1961: Superspion des Westens? Alles Fake

Der erfundene Superspion. Foto: David Sinclair / Unsplash

Der kalte Krieg war auch ein Informations- und Spionagekrieg. Fake News gab es auf beiden Seiten. Manchmal aber auch von den eigenen Mitarbeitern. So fielen die DDR Oberen auf einen frei erfundenen Superspion rein. Kreiert von ihrem eigenen Mitarbeiter. 

Jörg Bocho hatte eine falsche Entscheidungen getroffen. Kurz vor dem Mauerbau 1961 floh er als Bundeswehr-Soldat in die DDR. Glücklich wurde er nicht, als Hilfsschlosser im VEB Leipziger Gummiwaren waren seine Möglichkeiten begrenzt. Zurück konnte er aber auch nicht, als Deserteur drohte ihm Gefängnis. So kam er auf die Idee heimlich Flugblätter gegen die DDR zu drucken, in der Hoffnung, dass dies bei einer Rückkehr in den Westen strafmildernd wirken würde. 

Eine dumme Idee 

Die Stasi schnappte ihn, 1966 wurde er verhaftet und Bocho verfiel auf die nächste, scheinbar brillante, Idee. Er behauptete ein Superspion zu sein. Er habe eine umfassende Einzelkämpfer-Ausbildung erhalten, vor allem als Kampfschwimmer. Zeitweise habe er die DDR verlassen, um an einer Gefechtsübung in der Türkei und einer Spezialausbildung in den USA teilzunehmen.

Laut seinem Auftrag solle er Informationen über Volksmarine und Luftstreitkräfte im Küstengebiet sammeln, die Zerstörung von Schiffen und Blockade von Hafenausfahrten planen, zudem Agenten mit Hilfe von Kleinst-U-Booten einschleusen. Warum die Lügen? Seine Hoffnung war, dass er so durch einen Agententausch wieder in den Westen zurückkönne. 

Vom Hilfsschlosser zum hochqualifizierten US-Spezialagenten

Glaubhaft machte Bocho, dass er seine Behauptungen mit allerhand Skizzen und Spezialkenntnissen zu modernen Spionagegeräten untermauern konnte. Nur hatte er diese nicht durch US-Agenten erhalten, sondern von Mitarbeitern der Stasi selber. Seine Vernehmer gehörten zur Hauptabteilung IX/5 des Ministeriums für Staatssicherheit (MfS) unter Leitung von Herbert Pätzel. Diese besorgten die nötigen Unterlagen, Bocho schrieb sie ab und schon konnte die Stasi einen Agentenring präsentieren. So einfach ist die Arbeit.

§ Material

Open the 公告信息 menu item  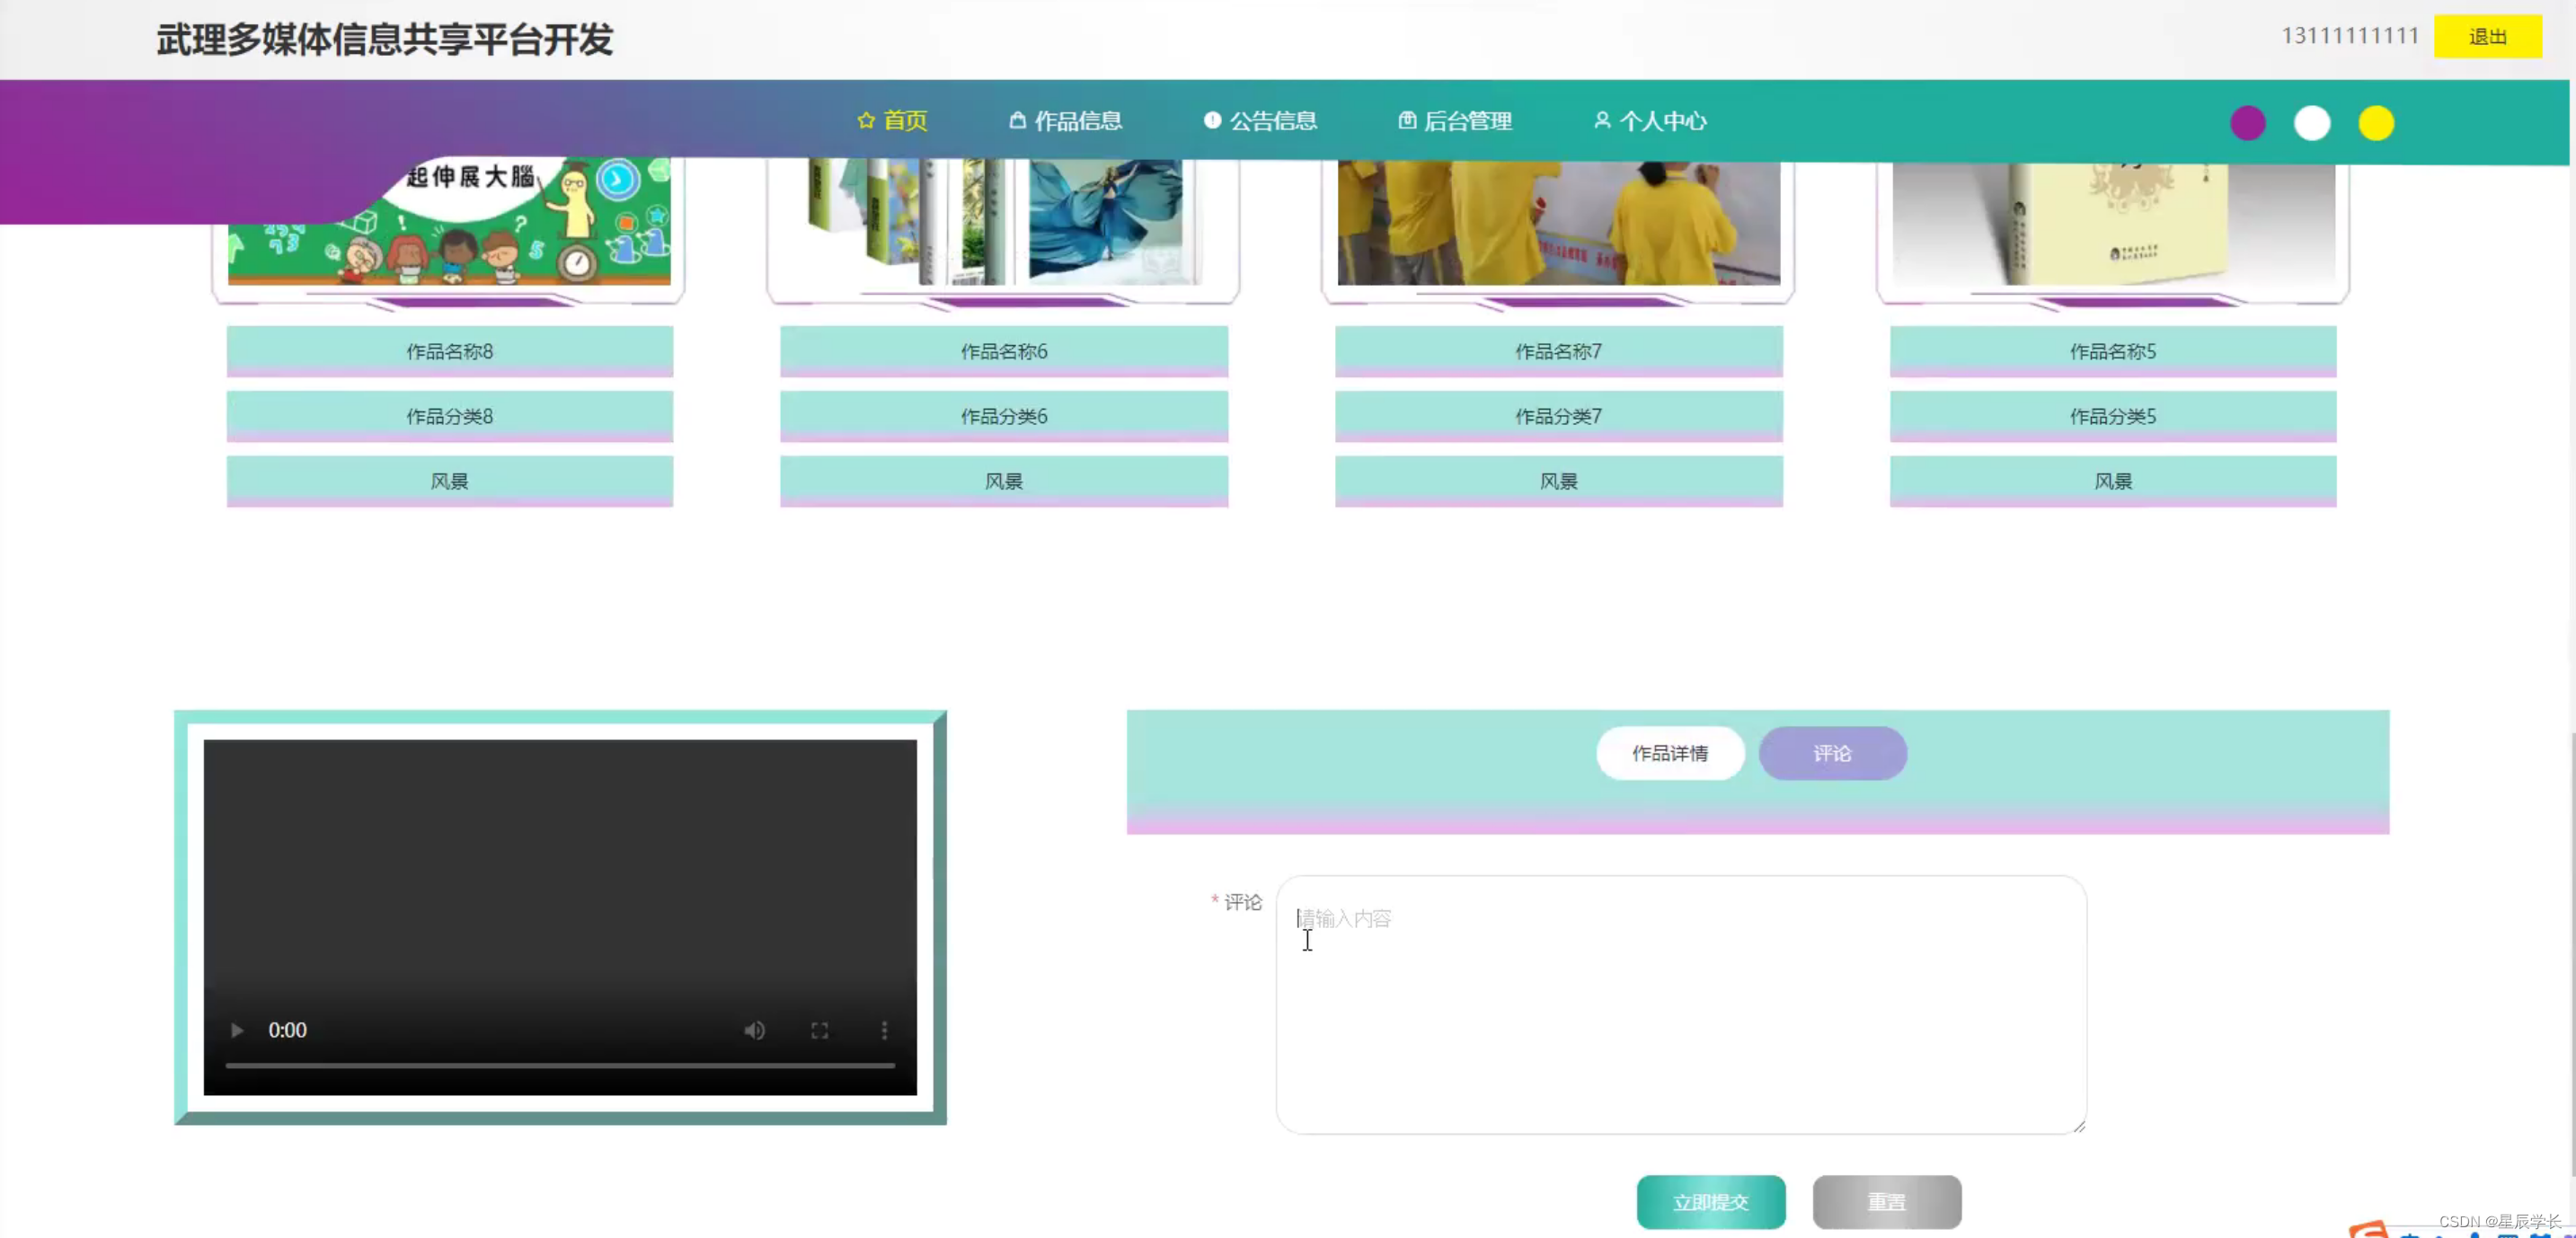(x=1260, y=121)
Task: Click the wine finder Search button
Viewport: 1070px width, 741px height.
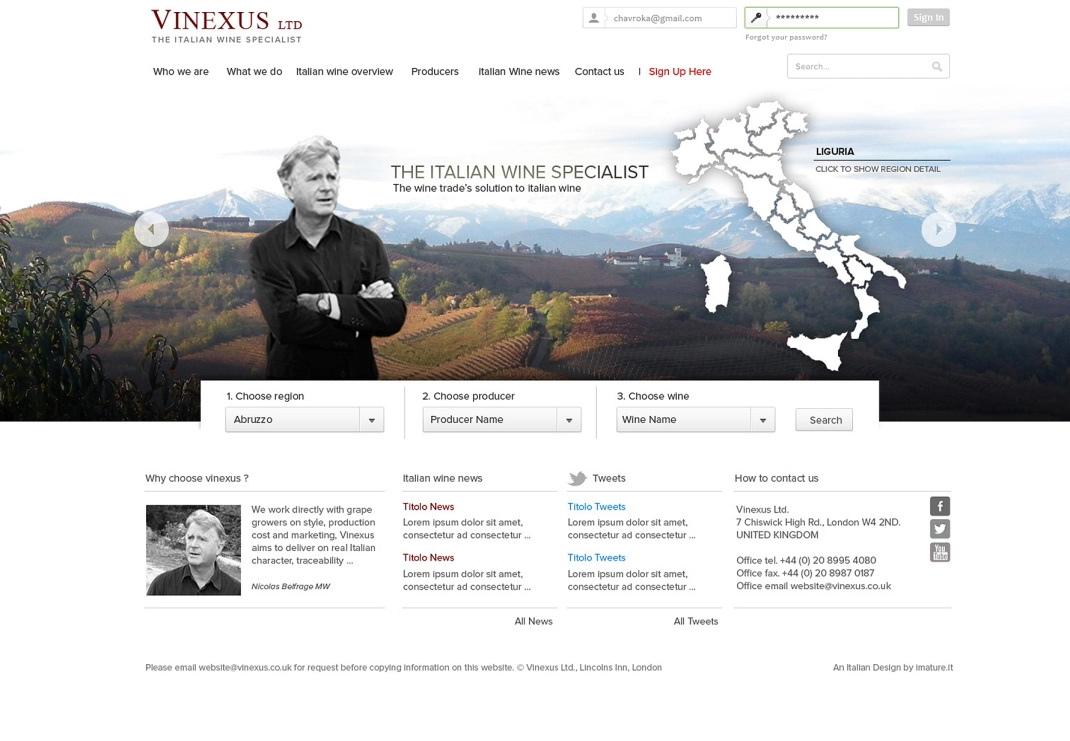Action: (824, 420)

§ Aufgaben
1. In welchem Betrieb arbeitete Jörg Bocho laut dem Text über den erfundenen Superspion als Hilfsschlosser?
2. Nehmen Sie den Text über den erfundenen Superspion nach seinem letzten Satz wieder auf und schreiben Sie ihn weiter.

§ Antworten je Aufgabe
1. Im VEB Leipziger Gummiwaren.

2.
Karriere kann man planen

Sogar eine Dissertation wurde aus der Geschichte gemacht, erschienen an der Potsdamer Stasi-Hochschule mit dem Prädikat "magna cum laude". Die Dissertation dreier Doktoranden handelte von einem Agentenring, der mittels Klein-U-Booten über die Küstengewässer in die DDR eindringt, um unter anderem Raketen-Abschussvorrichtungen zu installieren - eine bis dahin völlig unbekannte Form "verdeckter Kriegsführung". Die drei Doktoranden waren die Vernehmungsbeamte Bochos.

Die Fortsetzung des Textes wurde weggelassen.